The leaders of South Sudan and Sudan have agreed to reopen border areas between their countries in a bid to boost trade and the free movement of people.
The agreement between new Sudanese Prime Minister Abdalla Hamdok and South Sudan's President Salva Kiir, reached late Thursday, is significant because several border areas remain closed, including Heglig in South Sudan’s former Unity State, Kafiakinji in Raja in South Sudan, and El-Khurasana in Sudan’s Western Kordofan state.
South Sudan's deputy minister of foreign affairs, Deng Dau Deng, said he and Sudan's foreign minister, Asma Mohamed Abdalla, touched on the disputed, oil-producing region of Abyei during their talks.
“Of course the issue of Abyei is a fundamental issue because we want a final status on the resolution on the conflict of Abyei. The current government in Khartoum and the sovereign council and the Cabinet are very open in addressing the issues that are outstanding between South Sudan and the Republic of Sudan,” said Dau.
Dau said Hamdok also met with the leaders of various Sudanese rebel groups during a two-day visit to Juba that ended Friday and reaffirmed his government’s commitment to ending hostilities with the rebel groups.
A Sudanese government delegation and the rebel groups signed a declaration of principles in Juba and agreed to hold peace talks next month. Dau said part of the reason for Hamdok’s visit to Juba was to cement that process.
“To show the commitment of the Sovereign Council and the Cabinet itself, so there was no new position from him. It’s only to reaffirm both the sovereign Council and the Cabinet [are in support of the peace process],” Dau told VOA.
Despite Sudan’s 21-year civil war, which led to South Sudan’s independence, Sudanese Foreign Minister Abdalla said Sudanese and South Sudanese are still “brothers and sisters.”

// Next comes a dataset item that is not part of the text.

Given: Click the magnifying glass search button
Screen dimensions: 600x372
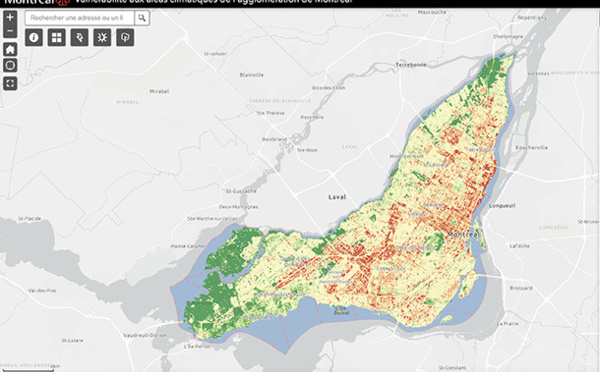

“We have been one country and now we are two countries but we are still one nation and we hope to develop our relations. We would like also to take the opportunity of the positive atmosphere between the two countries to further our cooperation and make sure that all the issues between our two countries will be solved,” Abdalla told VOA.

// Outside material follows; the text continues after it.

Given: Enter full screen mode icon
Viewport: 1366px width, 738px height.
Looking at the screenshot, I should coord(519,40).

Abdalla said the post-Comprehensive Peace Agreement issues that remain unresolved since South Sudan became independent in 2011 will be dealt with in the atmosphere of political cooperation that exists between the two countries.
South Sudan's foreign affairs minister, Awut Deng Acuil, said both countries must focus on ensuring peace and stability for their people.

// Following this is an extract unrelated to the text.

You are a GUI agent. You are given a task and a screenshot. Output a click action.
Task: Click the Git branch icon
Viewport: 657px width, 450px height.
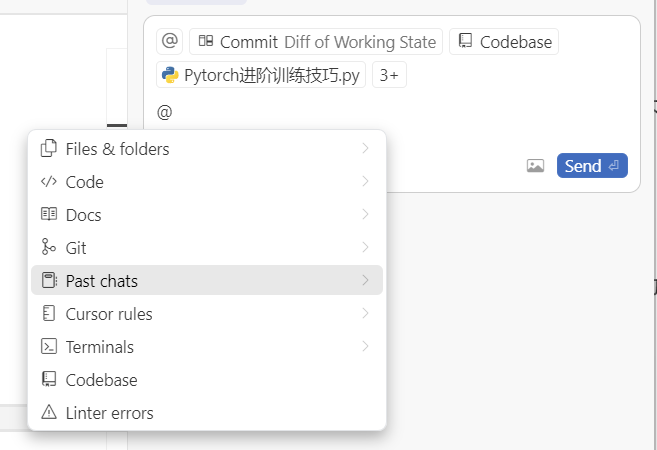pyautogui.click(x=48, y=248)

“I think time has come for us in the two countries to silence the guns. The war is no more option for our people. We need to have peace and sustainable peace in the two countries,” said Deng.
Hamdok told reporters upon his arrival in Juba on Thursday he was looking forward to a strategic partnership with South Sudan, adding “the sky is the limit” for that relationship.
“We hope to have very prosperous relationship that will address issues of trade, border issue, oil, free movement of our people between the two countries and all these agendas,” said Hamdok.
South Sudan Vice President James Wani Igga sounded equally optimistic about the South Sudan/Sudan relationship now that former longtime Sudanese President Omar al-Bashir is out of power.
“I believe he [Hamdok] is going to come up with very strong effective policies and especially our border relations and especially the trade between the two countries and especially the issue of the oil and we are really one people, two countries,” said Igga.
This was Hamdok’s first visit to South Sudan since being sworn in as Sudan’s prime minister on August 21.